Na época, alguns artigos indicavam que a cloroquina poderia ser efetiva no tratamento da Covid-19. Um dos mais comentados foi o de um médico francês chamado Didier Raolt, com pouco mais de 30 pacientes, que sugeriu que a combinação de hidroxicloroquina com azitromicina poderia ser usada em pacientes com Covid-19. O assunto rapidamente começou a pipocar nas redes sociais, sendo ventilado por celebridades, como Elon Musk, e por comentaristas da TV. Ocorre que alguns desses estudos sequer tinham ligação com instituições de ensino.
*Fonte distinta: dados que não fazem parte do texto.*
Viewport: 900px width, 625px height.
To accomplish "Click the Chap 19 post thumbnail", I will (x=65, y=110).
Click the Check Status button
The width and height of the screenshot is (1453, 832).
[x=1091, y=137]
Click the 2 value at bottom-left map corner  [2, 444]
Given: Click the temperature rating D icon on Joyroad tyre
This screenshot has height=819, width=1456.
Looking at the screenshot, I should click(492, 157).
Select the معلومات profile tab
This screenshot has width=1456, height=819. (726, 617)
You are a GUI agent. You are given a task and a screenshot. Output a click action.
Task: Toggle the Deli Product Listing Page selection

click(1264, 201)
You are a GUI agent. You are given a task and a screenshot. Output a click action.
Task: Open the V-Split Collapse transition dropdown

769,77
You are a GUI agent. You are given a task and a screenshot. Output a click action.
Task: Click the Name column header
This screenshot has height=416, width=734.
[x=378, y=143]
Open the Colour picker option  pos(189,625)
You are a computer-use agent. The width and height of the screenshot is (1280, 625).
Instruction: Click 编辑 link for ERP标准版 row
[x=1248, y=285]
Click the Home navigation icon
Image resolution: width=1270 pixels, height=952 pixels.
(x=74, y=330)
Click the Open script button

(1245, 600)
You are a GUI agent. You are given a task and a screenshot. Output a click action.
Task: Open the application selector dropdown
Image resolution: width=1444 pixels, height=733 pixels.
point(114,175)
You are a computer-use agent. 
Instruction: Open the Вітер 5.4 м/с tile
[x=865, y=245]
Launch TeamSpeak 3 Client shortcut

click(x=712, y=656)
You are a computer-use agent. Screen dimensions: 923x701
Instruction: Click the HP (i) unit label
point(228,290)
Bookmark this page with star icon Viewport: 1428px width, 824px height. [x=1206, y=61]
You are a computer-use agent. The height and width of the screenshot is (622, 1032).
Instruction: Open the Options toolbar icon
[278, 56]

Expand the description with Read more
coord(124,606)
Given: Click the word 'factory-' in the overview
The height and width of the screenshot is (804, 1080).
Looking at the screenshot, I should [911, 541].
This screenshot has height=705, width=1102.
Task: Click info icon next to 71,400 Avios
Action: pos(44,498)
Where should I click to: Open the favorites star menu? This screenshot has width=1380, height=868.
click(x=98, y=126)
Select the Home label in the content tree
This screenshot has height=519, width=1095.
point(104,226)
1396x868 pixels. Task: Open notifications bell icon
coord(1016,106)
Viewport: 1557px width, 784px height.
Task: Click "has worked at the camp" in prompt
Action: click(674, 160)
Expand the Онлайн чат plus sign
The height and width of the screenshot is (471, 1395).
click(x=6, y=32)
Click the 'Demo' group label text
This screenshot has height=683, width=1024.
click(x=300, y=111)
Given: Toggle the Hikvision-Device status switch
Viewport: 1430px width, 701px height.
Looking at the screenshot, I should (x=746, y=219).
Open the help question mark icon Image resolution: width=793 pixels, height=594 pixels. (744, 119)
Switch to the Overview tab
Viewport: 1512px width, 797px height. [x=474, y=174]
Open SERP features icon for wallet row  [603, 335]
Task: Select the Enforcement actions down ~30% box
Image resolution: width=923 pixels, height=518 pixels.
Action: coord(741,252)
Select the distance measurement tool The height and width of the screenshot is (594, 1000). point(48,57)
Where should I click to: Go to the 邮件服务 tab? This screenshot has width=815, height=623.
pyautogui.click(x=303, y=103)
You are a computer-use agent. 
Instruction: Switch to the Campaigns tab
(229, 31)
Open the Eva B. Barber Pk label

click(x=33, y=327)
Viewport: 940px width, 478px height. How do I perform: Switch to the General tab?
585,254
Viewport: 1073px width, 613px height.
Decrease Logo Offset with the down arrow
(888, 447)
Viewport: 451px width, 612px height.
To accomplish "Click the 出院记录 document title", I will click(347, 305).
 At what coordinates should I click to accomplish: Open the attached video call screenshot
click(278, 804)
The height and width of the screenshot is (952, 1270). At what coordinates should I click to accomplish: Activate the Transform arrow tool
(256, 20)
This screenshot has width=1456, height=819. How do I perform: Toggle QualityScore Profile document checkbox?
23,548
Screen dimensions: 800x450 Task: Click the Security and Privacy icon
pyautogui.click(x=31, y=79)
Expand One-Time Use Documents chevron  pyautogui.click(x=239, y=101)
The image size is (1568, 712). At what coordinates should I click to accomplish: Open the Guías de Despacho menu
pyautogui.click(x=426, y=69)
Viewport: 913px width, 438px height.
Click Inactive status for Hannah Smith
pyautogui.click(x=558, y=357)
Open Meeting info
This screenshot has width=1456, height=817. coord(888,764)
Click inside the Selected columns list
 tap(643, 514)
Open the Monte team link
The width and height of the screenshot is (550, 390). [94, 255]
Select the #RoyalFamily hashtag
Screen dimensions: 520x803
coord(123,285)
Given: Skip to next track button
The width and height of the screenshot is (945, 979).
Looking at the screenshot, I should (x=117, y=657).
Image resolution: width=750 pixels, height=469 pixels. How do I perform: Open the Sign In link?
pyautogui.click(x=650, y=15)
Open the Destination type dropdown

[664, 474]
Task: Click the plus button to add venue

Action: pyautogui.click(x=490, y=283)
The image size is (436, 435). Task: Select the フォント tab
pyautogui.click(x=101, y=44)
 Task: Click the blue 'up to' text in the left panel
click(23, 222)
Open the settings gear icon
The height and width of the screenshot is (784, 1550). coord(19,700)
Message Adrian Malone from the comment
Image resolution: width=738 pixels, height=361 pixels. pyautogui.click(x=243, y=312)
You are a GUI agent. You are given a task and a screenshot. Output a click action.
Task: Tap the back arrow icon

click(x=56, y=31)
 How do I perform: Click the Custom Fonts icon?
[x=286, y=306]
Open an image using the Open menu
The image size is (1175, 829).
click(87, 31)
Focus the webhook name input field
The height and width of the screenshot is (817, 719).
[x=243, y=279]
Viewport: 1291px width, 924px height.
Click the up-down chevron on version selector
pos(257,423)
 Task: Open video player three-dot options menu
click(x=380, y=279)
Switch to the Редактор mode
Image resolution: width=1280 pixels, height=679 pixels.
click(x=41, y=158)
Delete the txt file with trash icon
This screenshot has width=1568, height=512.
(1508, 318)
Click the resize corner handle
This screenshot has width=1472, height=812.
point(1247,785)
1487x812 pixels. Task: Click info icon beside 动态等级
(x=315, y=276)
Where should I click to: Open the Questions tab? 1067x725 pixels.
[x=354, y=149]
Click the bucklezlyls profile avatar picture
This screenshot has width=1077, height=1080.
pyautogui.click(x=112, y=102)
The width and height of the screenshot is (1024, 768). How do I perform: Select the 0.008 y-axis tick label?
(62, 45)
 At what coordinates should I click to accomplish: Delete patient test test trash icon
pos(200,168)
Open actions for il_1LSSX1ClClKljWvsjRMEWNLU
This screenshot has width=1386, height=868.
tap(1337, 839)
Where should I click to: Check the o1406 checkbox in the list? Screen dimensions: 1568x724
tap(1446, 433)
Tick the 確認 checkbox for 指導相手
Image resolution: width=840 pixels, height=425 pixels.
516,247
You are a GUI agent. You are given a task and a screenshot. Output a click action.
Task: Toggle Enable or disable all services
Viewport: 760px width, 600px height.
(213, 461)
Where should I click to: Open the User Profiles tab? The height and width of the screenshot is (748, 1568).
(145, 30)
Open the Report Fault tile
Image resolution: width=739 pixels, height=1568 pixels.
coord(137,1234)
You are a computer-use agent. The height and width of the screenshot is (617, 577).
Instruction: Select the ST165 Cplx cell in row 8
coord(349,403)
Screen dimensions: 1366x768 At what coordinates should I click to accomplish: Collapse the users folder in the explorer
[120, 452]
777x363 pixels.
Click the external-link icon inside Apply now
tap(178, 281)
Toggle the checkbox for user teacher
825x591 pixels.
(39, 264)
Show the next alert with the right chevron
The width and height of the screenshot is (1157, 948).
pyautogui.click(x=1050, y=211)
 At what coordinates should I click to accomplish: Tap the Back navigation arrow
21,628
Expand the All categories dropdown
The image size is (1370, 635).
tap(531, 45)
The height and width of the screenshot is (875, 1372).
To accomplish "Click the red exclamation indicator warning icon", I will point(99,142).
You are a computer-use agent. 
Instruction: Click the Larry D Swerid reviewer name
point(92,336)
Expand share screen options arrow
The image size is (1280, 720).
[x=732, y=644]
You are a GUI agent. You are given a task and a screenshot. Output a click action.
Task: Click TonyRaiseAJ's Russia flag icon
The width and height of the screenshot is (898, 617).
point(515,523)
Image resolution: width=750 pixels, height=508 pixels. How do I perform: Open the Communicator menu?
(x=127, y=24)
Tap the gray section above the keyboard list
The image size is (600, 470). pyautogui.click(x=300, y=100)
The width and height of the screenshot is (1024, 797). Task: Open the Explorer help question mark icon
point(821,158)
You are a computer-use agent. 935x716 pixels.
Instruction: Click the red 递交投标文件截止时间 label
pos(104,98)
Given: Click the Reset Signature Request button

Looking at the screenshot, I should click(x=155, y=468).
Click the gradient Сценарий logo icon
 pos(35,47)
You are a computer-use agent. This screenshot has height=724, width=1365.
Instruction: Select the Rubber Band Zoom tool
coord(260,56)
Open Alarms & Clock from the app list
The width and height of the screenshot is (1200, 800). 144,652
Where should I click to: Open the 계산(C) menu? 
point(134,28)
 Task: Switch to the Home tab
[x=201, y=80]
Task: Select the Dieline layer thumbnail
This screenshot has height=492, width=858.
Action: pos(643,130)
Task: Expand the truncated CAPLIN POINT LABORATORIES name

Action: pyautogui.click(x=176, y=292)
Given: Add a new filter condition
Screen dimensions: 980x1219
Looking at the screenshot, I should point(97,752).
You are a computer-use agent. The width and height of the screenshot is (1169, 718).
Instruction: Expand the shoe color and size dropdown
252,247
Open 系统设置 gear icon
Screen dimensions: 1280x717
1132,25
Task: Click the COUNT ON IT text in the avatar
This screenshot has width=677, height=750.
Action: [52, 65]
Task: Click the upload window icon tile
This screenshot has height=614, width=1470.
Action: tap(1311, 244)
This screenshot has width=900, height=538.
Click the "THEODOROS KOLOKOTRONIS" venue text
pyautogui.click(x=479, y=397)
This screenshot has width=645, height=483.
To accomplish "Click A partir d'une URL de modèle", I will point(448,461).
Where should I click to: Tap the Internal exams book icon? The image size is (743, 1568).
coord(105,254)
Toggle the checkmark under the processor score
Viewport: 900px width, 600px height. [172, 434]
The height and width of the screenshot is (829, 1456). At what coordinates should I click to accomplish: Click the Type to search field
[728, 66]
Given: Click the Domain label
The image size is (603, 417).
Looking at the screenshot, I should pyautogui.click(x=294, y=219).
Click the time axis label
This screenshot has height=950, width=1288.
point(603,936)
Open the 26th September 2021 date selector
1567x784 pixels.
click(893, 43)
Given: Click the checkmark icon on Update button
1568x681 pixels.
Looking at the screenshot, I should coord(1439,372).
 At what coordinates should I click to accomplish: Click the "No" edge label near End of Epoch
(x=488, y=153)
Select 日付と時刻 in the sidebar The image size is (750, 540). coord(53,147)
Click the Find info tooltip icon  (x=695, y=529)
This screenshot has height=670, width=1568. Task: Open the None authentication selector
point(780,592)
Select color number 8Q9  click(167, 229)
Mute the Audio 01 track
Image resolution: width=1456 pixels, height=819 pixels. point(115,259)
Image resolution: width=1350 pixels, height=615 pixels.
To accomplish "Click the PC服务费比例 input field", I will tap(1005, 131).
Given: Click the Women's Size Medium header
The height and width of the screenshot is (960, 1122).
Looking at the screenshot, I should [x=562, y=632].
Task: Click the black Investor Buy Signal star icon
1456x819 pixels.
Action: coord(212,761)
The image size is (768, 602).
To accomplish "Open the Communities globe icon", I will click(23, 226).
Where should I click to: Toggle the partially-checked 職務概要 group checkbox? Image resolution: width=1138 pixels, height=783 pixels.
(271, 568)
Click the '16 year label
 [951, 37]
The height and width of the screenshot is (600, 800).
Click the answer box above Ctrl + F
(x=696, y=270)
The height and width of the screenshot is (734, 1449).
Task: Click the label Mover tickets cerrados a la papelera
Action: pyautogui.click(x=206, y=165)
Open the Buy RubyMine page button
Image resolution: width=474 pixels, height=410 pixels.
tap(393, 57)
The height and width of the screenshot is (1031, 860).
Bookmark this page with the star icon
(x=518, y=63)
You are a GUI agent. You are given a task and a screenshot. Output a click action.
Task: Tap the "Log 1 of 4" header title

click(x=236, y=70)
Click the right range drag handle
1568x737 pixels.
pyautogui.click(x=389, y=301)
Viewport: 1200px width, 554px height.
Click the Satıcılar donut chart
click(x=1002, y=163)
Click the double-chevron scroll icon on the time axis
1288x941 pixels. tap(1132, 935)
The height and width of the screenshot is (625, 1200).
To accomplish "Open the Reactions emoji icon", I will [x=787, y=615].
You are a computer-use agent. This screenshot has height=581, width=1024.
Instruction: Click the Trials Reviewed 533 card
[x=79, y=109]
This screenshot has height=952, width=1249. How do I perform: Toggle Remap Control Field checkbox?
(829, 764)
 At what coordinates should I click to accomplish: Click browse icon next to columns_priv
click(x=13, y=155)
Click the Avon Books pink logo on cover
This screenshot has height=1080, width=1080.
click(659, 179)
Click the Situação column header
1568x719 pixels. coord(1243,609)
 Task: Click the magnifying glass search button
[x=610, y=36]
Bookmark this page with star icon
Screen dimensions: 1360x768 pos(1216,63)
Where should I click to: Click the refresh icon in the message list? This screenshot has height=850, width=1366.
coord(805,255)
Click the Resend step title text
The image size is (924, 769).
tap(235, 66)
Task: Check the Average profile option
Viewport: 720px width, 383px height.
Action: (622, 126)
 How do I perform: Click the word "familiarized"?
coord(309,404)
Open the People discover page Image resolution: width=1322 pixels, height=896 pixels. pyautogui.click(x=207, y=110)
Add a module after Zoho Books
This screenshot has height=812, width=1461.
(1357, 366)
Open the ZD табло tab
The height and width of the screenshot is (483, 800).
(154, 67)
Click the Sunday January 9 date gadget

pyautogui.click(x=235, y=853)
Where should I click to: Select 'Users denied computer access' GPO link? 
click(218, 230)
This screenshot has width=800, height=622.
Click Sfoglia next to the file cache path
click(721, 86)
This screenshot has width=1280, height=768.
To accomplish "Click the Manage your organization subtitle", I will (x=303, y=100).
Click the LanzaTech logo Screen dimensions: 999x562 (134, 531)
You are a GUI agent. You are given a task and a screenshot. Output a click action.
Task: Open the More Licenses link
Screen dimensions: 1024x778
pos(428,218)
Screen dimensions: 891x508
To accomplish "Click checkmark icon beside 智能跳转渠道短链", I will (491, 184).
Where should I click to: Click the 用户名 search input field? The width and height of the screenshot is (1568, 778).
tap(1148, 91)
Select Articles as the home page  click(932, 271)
O artigo de Raolt foi bastante criticado por cientistas, especialmente pela falta de um grupo de controle que tornasse possível uma análise mais criteriosa.
Mas com nenhum tratamento disponível e cada vez mais pessoas morrendo por causa da doença, alguns líderes abraçaram a ideia da hidroxicloroquina. Trump falou pela primeira vez sobre a droga durante seus briefings diários sobre o coronavírus em 19 de março.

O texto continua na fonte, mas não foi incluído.